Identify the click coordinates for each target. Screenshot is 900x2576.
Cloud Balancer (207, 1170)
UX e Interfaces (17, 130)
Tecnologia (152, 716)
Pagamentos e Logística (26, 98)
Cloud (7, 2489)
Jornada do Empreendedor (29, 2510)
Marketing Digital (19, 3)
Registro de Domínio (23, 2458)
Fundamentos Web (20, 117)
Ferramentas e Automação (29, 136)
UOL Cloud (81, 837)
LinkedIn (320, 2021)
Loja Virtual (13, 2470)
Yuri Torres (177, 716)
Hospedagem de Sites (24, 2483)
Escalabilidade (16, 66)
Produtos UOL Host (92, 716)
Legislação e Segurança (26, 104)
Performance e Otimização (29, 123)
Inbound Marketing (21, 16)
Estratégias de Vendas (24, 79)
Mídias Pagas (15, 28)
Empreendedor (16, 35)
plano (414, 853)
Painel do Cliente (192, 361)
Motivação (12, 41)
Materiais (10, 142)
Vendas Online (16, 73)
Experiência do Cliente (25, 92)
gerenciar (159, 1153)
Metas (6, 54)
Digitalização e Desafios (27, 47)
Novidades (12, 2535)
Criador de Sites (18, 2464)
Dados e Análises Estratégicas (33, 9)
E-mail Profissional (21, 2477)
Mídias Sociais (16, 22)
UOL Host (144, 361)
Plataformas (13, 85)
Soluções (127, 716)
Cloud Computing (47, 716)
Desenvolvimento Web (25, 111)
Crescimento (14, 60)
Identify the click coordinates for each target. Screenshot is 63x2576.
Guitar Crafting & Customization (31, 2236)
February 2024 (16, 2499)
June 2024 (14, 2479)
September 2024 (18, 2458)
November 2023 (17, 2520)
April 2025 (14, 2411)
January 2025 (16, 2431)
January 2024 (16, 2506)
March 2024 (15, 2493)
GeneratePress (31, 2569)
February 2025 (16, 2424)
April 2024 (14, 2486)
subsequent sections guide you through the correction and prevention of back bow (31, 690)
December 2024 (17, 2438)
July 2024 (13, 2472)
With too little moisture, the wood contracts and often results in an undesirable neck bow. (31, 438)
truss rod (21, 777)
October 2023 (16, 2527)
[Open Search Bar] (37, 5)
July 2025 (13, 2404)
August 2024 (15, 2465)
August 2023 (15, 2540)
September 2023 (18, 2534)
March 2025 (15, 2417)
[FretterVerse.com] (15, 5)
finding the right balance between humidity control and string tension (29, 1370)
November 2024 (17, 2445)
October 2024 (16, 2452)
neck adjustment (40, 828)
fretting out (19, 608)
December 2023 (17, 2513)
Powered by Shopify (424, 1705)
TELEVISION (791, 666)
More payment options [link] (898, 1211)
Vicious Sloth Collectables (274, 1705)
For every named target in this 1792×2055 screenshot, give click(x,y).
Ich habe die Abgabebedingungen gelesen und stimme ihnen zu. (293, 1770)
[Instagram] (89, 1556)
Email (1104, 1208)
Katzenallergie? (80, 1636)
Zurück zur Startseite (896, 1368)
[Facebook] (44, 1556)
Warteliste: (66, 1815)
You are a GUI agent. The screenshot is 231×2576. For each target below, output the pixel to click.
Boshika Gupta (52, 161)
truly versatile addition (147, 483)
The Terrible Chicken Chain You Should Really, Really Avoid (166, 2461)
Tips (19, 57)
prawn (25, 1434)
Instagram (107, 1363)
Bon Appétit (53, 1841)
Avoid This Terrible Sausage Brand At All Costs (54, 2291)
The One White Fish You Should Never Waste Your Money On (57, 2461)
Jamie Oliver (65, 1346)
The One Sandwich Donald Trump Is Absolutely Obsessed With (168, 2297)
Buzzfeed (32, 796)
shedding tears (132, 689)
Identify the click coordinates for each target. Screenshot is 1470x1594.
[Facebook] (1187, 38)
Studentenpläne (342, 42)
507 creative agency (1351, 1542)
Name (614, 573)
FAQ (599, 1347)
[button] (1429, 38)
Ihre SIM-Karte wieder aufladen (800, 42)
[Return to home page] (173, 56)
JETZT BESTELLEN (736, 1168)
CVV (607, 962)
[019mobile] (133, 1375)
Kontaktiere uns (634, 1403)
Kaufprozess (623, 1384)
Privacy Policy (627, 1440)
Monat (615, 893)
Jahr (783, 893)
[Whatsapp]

» **Try it**
Set down the complete listing once more, exactly as it stands above.

» **Written solution**
Identify the click coordinates for each target. Screenshot is 900x2576.
Cloud Balancer (207, 1170)
UX e Interfaces (17, 130)
Tecnologia (152, 716)
Pagamentos e Logística (26, 98)
Cloud (7, 2489)
Jornada do Empreendedor (29, 2510)
Marketing Digital (19, 3)
Registro de Domínio (23, 2458)
Fundamentos Web (20, 117)
Ferramentas e Automação (29, 136)
UOL Cloud (81, 837)
LinkedIn (320, 2021)
Loja Virtual (13, 2470)
Yuri Torres (177, 716)
Hospedagem de Sites (24, 2483)
Escalabilidade (16, 66)
Produtos UOL Host (92, 716)
Legislação e Segurança (26, 104)
Performance e Otimização (29, 123)
Inbound Marketing (21, 16)
Estratégias de Vendas (24, 79)
Mídias Pagas (15, 28)
Empreendedor (16, 35)
plano (414, 853)
Painel do Cliente (192, 361)
Motivação (12, 41)
Materiais (10, 142)
Vendas Online (16, 73)
Experiência do Cliente (25, 92)
gerenciar (159, 1153)
Metas (6, 54)
Digitalização e Desafios (27, 47)
Novidades (12, 2535)
Criador de Sites (18, 2464)
Dados e Análises Estratégicas (33, 9)
E-mail Profissional (21, 2477)
Mídias Sociais (16, 22)
UOL Host (144, 361)
Plataformas (13, 85)
Soluções (127, 716)
Cloud Computing (47, 716)
Desenvolvimento Web (25, 111)
Crescimento (14, 60)
Identify the click coordinates for each target. Screenshot is 63x2576.
Guitar Crafting & Customization (31, 2236)
February 2024 (16, 2499)
June 2024 (14, 2479)
September 2024 (18, 2458)
November 2023 (17, 2520)
April 2025 (14, 2411)
January 2025 (16, 2431)
January 2024 (16, 2506)
March 2024 (15, 2493)
GeneratePress (31, 2569)
February 2025 (16, 2424)
April 2024 (14, 2486)
subsequent sections guide you through the correction and prevention of back bow (31, 690)
December 2024 (17, 2438)
July 2024 (13, 2472)
With too little moisture, the wood contracts and often results in an undesirable neck bow. (31, 438)
truss rod (21, 777)
October 2023 (16, 2527)
[Open Search Bar] (37, 5)
July 2025 (13, 2404)
August 2024 (15, 2465)
August 2023 (15, 2540)
September 2023 (18, 2534)
March 2025 (15, 2417)
[FretterVerse.com] (15, 5)
finding the right balance between humidity control and string tension (29, 1370)
November 2024 (17, 2445)
October 2024 (16, 2452)
neck adjustment (40, 828)
fretting out (19, 608)
December 2023 (17, 2513)
Powered by Shopify (424, 1705)
TELEVISION (791, 666)
More payment options [link] (898, 1211)
Vicious Sloth Collectables (274, 1705)
For every named target in this 1792×2055 screenshot, give click(x,y).
Ich habe die Abgabebedingungen gelesen und stimme ihnen zu. (293, 1770)
[Instagram] (89, 1556)
Email (1104, 1208)
Katzenallergie? (80, 1636)
Zurück zur Startseite (896, 1368)
[Facebook] (44, 1556)
Warteliste: (66, 1815)
You are a GUI agent. The screenshot is 231×2576. For each target below, output the pixel to click.
Boshika Gupta (52, 161)
truly versatile addition (147, 483)
The Terrible Chicken Chain You Should Really, Really Avoid (166, 2461)
Tips (19, 57)
prawn (25, 1434)
Instagram (107, 1363)
Bon Appétit (53, 1841)
Avoid This Terrible Sausage Brand At All Costs (54, 2291)
The One White Fish You Should Never Waste Your Money On (57, 2461)
Jamie Oliver (65, 1346)
The One Sandwich Donald Trump Is Absolutely Obsessed With (168, 2297)
Buzzfeed (32, 796)
shedding tears (132, 689)
Identify the click coordinates for each target. Screenshot is 1470x1594.
[Facebook] (1187, 38)
Studentenpläne (342, 42)
507 creative agency (1351, 1542)
Name (614, 573)
FAQ (599, 1347)
[button] (1429, 38)
Ihre SIM-Karte wieder aufladen (800, 42)
[Return to home page] (173, 56)
JETZT BESTELLEN (736, 1168)
CVV (607, 962)
[019mobile] (133, 1375)
Kontaktiere uns (634, 1403)
Kaufprozess (623, 1384)
Privacy Policy (627, 1440)
Monat (615, 893)
Jahr (783, 893)
[Whatsapp]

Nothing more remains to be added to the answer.